» LISTED ENTRIES

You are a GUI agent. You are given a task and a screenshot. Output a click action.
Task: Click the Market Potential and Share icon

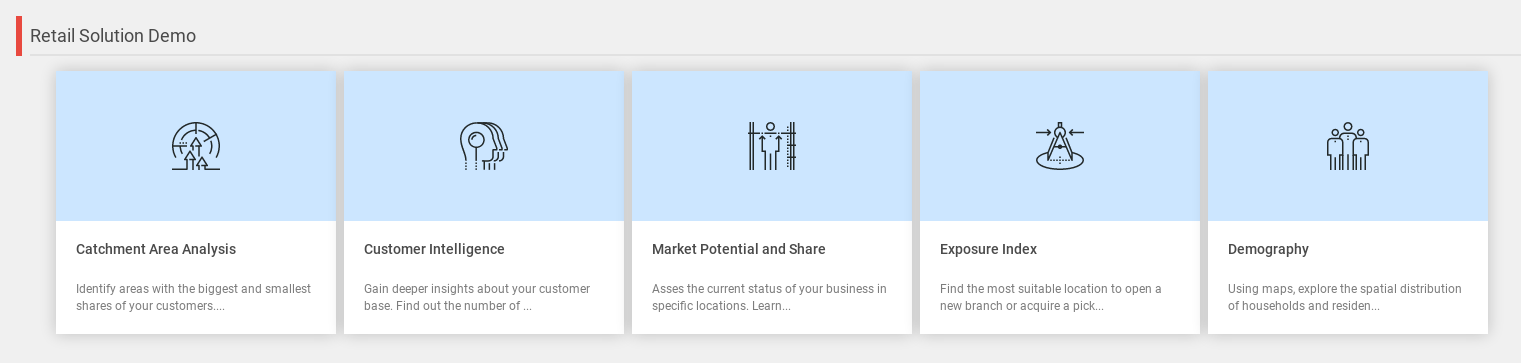(772, 146)

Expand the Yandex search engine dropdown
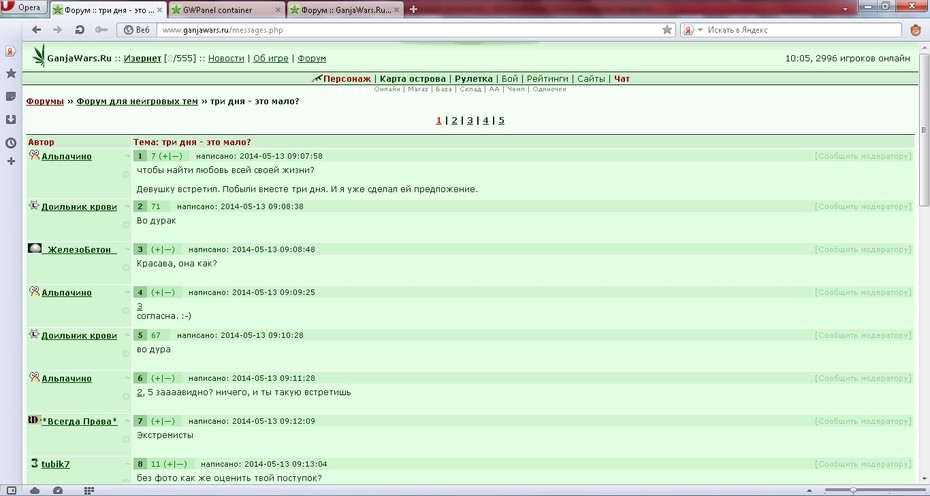pos(692,30)
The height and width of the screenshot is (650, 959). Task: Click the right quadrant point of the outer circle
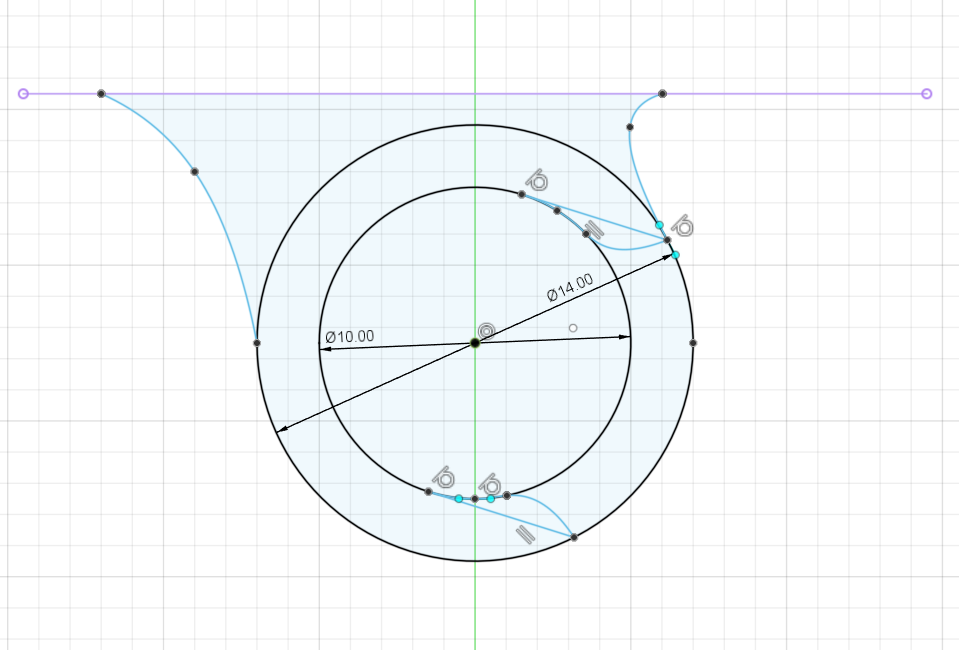pyautogui.click(x=693, y=343)
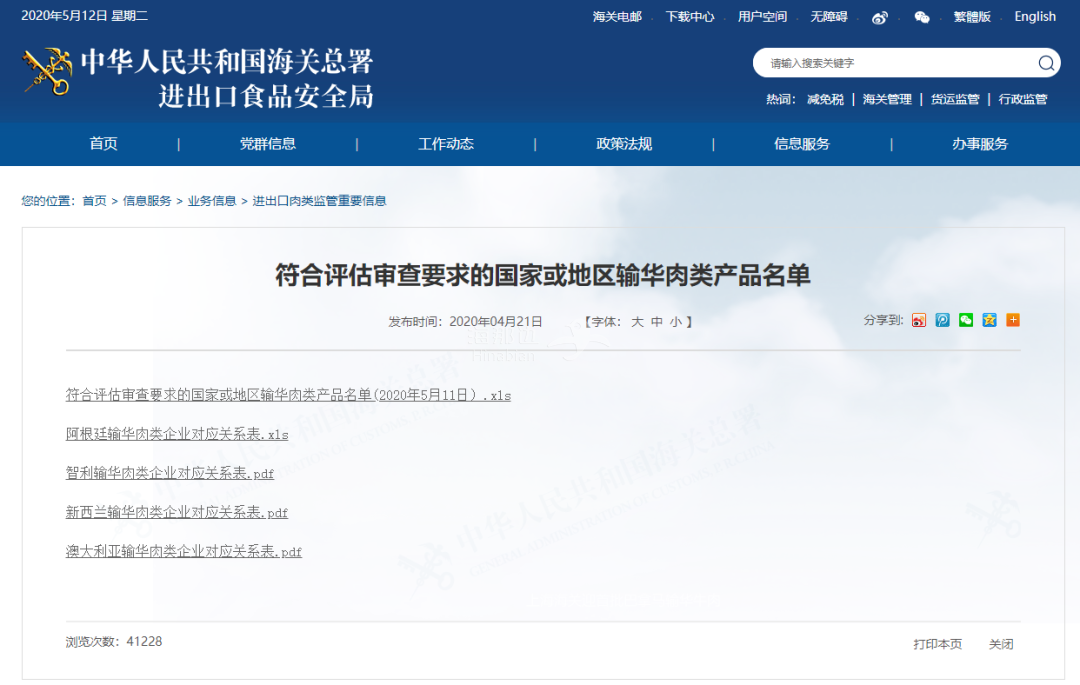Viewport: 1080px width, 685px height.
Task: Click 打印本页 to print the page
Action: click(x=937, y=644)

» EXERCISE INSTRUCTIONS
Restate the material word for word; no picture should appear in the copy.

» WRITTEN ANSWER
You are a GUI agent. You are given a task and a screenshot. Output a click action.
Task: Click the Market Potential and Share icon

(772, 146)

Expand the Yandex search engine dropdown
pos(692,30)
The height and width of the screenshot is (650, 959). Task: Click the right quadrant point of the outer circle
pyautogui.click(x=693, y=343)
Viewport: 1080px width, 685px height.
Task: Click 打印本页 to print the page
Action: click(x=937, y=644)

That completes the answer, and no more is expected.